第二部エピローグ『ゾンビとゾンビとゾンビと人間と』7-2
地下研究室の別室。
重く冷たい扉を開け、音黒はソレに視線を移した。
かろうじて人型を保っている、生きているのか死んでいるのかも分かりづらい怪物。
ソレが人間であると仮定するのであれば、身長は二メートルを越え、土色の肌をした覇気の感じられない大男である。
音黒はその怪物に近づくと、普段と変わらない気だるげな口調で話しかけた。
「おい、零士」
『……』
「ちっ、今は聞こえてんだろうが」
返事をしない怪物に腹を立て、音黒はソレに蹴りを入れる。
この怪物に痛覚は無い。当然、それは知っている。
が、蹴りは彼女自身の憤りを示す為に感情を行動で示したに過ぎない。不器用なマッドサイエンティストの感情表現だった。
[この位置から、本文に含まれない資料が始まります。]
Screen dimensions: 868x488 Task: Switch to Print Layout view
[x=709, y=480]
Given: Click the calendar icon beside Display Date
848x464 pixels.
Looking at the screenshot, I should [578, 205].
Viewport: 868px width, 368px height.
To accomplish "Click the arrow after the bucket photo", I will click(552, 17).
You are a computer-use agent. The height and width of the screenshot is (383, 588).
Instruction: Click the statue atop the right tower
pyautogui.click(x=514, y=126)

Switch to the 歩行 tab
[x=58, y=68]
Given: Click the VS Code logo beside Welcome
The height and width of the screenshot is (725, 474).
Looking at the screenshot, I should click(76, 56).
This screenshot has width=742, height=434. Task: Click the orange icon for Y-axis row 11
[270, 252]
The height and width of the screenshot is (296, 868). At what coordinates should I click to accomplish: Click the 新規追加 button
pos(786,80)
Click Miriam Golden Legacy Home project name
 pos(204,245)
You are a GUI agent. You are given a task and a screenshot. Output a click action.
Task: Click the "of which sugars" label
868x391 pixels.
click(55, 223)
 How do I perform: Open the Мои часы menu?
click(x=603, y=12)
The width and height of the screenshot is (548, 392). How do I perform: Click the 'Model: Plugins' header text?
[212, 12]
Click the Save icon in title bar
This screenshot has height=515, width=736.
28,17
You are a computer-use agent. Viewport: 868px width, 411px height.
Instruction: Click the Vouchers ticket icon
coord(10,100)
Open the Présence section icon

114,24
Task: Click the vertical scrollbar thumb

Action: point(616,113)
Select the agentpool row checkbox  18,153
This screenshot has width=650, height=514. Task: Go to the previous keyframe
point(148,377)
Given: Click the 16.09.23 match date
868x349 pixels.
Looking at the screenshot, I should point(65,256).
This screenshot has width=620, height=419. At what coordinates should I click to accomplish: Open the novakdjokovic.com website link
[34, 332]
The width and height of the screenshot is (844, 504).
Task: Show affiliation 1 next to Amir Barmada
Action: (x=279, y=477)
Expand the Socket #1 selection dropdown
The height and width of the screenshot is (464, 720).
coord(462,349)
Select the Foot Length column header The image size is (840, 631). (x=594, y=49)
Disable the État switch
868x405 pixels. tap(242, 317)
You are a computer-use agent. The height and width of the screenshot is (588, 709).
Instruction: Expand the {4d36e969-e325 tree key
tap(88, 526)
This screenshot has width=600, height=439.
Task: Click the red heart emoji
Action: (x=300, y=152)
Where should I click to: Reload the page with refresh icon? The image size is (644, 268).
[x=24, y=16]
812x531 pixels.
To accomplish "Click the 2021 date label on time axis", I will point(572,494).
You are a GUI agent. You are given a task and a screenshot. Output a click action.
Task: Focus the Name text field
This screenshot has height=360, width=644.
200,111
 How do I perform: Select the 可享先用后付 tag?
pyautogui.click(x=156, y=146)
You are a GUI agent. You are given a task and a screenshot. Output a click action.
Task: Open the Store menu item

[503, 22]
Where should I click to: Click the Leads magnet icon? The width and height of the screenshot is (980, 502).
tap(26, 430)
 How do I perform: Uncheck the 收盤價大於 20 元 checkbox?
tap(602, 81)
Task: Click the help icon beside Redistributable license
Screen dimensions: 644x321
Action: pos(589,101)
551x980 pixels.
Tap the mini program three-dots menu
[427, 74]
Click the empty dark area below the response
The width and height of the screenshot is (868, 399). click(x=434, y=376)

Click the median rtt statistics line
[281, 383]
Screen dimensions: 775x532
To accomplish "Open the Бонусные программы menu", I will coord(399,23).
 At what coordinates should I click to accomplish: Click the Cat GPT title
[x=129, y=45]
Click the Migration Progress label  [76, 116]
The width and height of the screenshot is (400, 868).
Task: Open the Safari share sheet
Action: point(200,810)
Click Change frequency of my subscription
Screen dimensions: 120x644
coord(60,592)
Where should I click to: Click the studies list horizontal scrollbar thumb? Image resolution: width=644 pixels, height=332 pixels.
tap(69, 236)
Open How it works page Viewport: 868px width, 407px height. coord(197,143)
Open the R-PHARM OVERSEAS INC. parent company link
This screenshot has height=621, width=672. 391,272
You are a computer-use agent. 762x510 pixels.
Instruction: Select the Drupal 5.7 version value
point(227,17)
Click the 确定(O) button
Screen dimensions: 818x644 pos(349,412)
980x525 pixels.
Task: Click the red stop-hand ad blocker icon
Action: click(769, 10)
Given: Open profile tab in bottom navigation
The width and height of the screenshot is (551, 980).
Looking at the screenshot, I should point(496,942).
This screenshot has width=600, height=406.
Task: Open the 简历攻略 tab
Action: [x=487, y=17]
『ははは。ちょっと意地悪をしただけなのに、蹴るなんて酷いじゃないか』
「てめぇがしょーもないことするのが悪いんだよ」
『あ。もしかして、僕のことを心配してくれたの?』
「殺すぞ、バーカ」
『本当に、キミは過保護だなぁ。変わらないね、昔から』
零士。
と、そう呼ばれた仏頂面の怪物からは、今や表情が読み取れない。
だが、口調に優しさを感じることは出来る。
音黒にとっては、昔と何も変わらない、柔和な彼の口調だった。
「もう時期だ。やがて、時が来る。だから、覚悟だけはしておけ。それだけだ」
音黒は吐き捨てるように言った。
『……一斗なら喰わないよ、僕は』
「いいや。零士なら必ず喰うはずだ。お前は優しいからな」
『…………』
「私が愛した男だ。だから、色んな悲しみごと犬丸を喰らう。そうだろ?」
そう問われた怪物は、静かに俯いて首を振った。
『僕はもう、キミを悲しませないって決めたんだ』
「そーかよ。だったら、零士は私の為に犬丸を喰え」
言って、ゆっくりと音黒は怪物に背を向けた。
いったい何から目を逸らしたかったのか、それは本人でさえも分からなかった。
そして、怪物は優しい口調で続ける。
『何があっても、僕はもう二度とキミを苦しませないよ。六槻』
「……ッ」
振り返り、涙でぐしゃぐしゃになった顔も隠すことなく、音黒は怪物に駆け寄る。
小さなマッドサイエンティストは、怪物の巨体に顔を埋めた。
これから始まるのは――もしくは終わるのは、彼と彼女の物語だ。